Using the passage on the genetic crossroads of cardiovascular disease, explain in one to three sentences why studying the genetic factors shared by cardiovascular disease and its comorbidities is worthwhile.

→ **Provided passage**
*****

Genetic crossroads of cardiovascular disease and its comorbidities: Toward holistic therapeutic strategies

With increasing life expectancy, the prevalence of cardiovascular disease (CVD) accompanied by comorbidities is rising, presenting a growing challenge for healthcare systems. Understanding shared genetic factors underlying CVD and its comorbidities can help develop more effective prevention and treatment strategies. In this study, we investigated genetic correlations between CVD and common comorbidities using genome-wide association study (GWAS) summary statistics from the FinnGen R12 release. Following standard quality control procedures, we examined 19 disease endpoints using linkage disequilibrium score regression (LDSC) to estimate heritability and pairwise genetic correlations. Disease traits with significant heritability (z-score [&ge;] 4) and Bonferroni-corrected significant correlations (adjusted p < 0.05) were selected for genomic structural equation modeling (Genomic SEM) to construct a latent genomic factor (LGF), representing shared genetic liability. Out of the 19 diseases, four CVDs (transient ischemic attack, atrial fibrillation, myocardial infarction and heart failure) and seven comorbidities (type 2 diabetes, asthma, obesity, depression, chronic obstructive pulmonary disease, gingivitis and hypertension) showed statistically significant genetic correlations. A multivariate GWAS of the LGF identified 141 novel associated loci across 29 independent SNPs. These loci overlapped with 16 protein-coding genes, including NPC1, TMEM106B, PTPN22, MAP2K5 and MSRA, implicating them in the shared pathogenesis of CVD and its comorbidities. These findings highlight a shared genetic architecture underlying CVD and its comorbidities, revealing cross-disease genetic risk factors that may enhance joint risk prediction, inform precision medicine strategies, and offer insights into common biological mechanisms and potential targets for integrated therapeutic approaches.

*****

→ **Supplied records**
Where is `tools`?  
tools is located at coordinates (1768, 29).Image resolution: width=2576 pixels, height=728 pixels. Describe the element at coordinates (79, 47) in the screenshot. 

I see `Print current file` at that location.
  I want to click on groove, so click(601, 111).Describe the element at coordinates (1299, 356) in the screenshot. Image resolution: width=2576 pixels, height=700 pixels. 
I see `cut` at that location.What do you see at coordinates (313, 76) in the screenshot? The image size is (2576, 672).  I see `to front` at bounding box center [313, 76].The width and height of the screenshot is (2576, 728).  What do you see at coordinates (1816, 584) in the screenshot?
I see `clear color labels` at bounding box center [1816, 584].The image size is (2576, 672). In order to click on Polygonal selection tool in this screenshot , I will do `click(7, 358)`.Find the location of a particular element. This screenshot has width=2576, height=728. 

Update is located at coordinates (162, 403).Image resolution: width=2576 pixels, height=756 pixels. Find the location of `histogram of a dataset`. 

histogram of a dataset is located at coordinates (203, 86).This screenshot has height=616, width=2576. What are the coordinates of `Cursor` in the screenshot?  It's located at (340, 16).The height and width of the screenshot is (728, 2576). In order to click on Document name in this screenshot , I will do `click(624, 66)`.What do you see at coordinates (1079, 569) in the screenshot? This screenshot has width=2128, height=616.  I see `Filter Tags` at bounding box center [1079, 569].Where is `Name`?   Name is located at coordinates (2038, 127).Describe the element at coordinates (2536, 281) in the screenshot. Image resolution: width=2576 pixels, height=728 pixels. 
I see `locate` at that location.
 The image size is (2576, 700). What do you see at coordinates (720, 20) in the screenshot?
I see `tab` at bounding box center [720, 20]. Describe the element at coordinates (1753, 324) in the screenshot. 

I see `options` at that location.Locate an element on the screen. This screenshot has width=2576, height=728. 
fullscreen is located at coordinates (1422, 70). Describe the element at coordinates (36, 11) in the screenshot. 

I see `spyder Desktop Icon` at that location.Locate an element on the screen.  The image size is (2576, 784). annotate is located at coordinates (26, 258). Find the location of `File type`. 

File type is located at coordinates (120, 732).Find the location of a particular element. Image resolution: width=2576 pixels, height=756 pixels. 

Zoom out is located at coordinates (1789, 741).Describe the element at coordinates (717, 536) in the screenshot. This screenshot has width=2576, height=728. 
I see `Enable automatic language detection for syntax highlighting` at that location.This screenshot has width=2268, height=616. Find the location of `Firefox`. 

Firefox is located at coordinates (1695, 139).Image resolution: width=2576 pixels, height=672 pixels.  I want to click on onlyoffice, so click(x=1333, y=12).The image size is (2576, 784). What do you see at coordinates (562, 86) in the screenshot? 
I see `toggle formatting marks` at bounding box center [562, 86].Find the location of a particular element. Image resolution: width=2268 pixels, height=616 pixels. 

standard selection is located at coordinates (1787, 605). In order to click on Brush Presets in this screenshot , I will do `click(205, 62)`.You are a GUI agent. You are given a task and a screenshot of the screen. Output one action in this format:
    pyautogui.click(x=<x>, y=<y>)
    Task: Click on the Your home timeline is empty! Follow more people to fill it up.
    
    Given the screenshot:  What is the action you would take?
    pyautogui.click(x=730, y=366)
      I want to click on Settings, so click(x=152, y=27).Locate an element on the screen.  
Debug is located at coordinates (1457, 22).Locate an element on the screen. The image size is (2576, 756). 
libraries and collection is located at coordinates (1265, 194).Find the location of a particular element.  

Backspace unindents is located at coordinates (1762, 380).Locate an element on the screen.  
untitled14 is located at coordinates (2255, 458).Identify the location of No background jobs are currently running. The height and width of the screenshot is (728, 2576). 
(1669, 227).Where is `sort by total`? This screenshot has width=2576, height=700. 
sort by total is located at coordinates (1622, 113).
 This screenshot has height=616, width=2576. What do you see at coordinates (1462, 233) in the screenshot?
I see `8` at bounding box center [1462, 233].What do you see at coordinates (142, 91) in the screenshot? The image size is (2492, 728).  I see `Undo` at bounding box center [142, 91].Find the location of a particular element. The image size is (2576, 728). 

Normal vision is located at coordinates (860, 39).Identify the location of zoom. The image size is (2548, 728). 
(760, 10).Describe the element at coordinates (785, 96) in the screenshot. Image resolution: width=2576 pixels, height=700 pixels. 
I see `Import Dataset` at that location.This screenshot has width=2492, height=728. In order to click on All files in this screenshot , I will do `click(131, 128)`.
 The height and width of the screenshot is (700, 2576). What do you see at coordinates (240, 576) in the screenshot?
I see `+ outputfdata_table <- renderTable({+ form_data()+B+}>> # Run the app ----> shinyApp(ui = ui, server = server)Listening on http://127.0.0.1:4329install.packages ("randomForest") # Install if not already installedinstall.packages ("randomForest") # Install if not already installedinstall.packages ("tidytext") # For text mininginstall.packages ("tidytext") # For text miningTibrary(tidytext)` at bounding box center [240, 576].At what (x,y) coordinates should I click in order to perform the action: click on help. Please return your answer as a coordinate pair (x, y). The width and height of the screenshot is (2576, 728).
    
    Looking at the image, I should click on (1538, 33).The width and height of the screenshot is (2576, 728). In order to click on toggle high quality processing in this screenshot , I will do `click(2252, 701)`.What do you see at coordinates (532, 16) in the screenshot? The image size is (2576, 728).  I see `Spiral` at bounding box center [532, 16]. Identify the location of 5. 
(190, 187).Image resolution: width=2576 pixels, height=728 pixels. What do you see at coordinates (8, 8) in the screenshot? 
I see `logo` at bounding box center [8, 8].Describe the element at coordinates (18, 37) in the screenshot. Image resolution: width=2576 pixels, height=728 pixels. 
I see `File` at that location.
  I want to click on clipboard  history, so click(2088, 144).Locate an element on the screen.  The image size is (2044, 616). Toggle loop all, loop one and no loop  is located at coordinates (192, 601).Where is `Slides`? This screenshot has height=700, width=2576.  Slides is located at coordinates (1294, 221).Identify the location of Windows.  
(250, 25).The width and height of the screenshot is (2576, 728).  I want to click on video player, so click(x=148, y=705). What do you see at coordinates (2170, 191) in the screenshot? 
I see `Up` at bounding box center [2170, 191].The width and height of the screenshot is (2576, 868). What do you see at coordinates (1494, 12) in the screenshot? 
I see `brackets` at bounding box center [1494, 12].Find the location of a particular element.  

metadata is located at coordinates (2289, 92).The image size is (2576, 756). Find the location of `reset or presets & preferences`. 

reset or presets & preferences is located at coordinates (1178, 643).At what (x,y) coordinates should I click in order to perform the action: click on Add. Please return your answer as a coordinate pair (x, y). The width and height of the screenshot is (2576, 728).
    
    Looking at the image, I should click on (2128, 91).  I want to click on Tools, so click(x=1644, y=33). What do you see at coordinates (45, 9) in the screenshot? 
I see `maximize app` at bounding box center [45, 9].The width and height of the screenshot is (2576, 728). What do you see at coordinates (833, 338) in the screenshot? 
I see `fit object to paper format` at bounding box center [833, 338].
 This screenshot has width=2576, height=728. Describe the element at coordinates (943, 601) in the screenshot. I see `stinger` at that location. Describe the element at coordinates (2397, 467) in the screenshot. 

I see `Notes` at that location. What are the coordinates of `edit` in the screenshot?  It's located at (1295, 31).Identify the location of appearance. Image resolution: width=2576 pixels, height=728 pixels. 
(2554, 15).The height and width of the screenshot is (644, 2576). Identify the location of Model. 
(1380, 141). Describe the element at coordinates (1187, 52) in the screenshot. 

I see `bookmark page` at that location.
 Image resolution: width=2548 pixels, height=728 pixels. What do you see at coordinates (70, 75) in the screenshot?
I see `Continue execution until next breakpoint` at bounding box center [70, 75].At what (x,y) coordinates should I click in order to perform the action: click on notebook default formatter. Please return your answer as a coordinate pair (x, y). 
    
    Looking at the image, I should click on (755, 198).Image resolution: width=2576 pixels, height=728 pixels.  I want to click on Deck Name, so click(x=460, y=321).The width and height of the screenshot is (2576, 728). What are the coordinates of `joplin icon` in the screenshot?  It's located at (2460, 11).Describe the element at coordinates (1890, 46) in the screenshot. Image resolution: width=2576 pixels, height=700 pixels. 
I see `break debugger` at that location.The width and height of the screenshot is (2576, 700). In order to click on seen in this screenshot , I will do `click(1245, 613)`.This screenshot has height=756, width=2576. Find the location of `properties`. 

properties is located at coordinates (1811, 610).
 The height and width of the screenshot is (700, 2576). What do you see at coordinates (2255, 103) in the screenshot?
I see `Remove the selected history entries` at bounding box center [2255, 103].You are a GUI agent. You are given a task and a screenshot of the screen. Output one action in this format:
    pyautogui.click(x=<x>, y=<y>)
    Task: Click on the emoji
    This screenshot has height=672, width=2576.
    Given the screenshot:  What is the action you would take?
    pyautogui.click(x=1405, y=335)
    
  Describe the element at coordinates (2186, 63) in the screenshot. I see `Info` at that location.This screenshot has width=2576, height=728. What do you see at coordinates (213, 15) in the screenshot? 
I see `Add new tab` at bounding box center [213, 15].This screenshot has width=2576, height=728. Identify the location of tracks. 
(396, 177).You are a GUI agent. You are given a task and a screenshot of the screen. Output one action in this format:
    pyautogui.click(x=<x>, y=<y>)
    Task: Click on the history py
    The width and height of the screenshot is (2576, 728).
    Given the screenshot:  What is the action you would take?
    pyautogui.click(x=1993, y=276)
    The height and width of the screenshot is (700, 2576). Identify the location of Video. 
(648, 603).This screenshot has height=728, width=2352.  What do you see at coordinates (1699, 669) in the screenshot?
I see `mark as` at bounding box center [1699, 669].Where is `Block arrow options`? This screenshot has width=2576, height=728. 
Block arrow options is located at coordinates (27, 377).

*****

→ **Output for this exercise**
As life expectancy increases, more people have cardiovascular disease along with comorbidities, which puts growing pressure on healthcare systems. Understanding the genetic factors these conditions share can help develop more effective prevention and treatment strategies.